Mientras, un poco más abajo del lagar, sobre la mesa alargada y rectangular del comedor de la casa familiar, mi abuela, mi madre y mis tías preparaban el almuerzo para todos los reunidos a la fiesta de la vendimia. El olor a pescado salado conjuntamente con las papas bonitas arrugadas y recién sacadas del fuego impregnaba la cocina. En el centro de la mesa una botella llena de mojo colorado y a los lados dos bandejas con el gofio amasado partido en rodajas daban un toque de color exótico. Todo regado, cómo no, con vino blanco de la cosecha del año anterior. De postre unos suculentos y bien escogidos racimos de uva dorada que mi abuela, experta ella, se encargaba en seleccionar. El almuerzo se prolongaba con una amena charla hasta que el café burbujeaba…
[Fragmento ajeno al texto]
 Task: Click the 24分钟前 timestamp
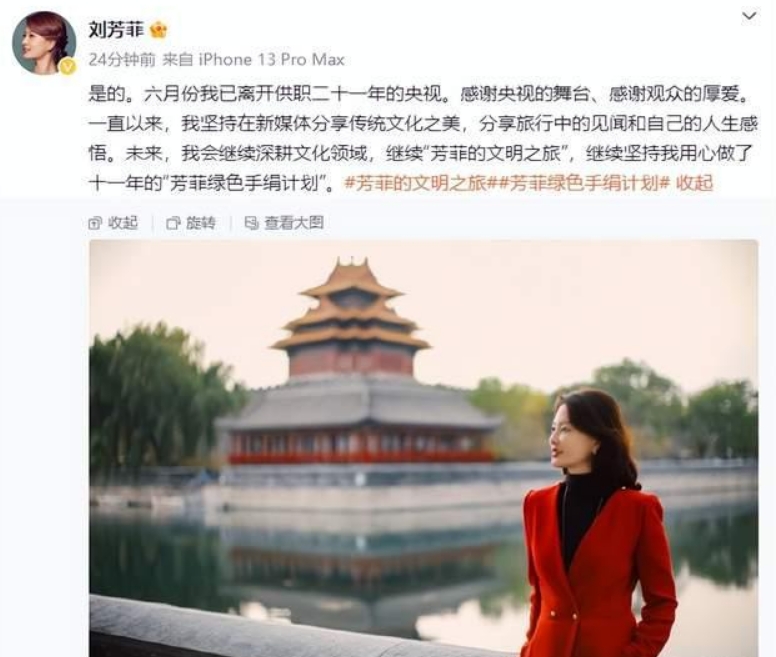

Entretanto en el lagar, la piedra permanecía sola, muda, sin manos que la columpiara. Así se quedaba el tiempo necesario hasta que no saliera ni una gota a través de los resquicios de la torta. Apenas si acaso, se balanceaba levemente por una suave y ligera brisa fresca que llegó y la besó.
Foto Tanci
"Vino, enseñame el arte de ver mi propia historia como si esta ya fuera ceniza en la memoria"
(Jorge Luis Borges)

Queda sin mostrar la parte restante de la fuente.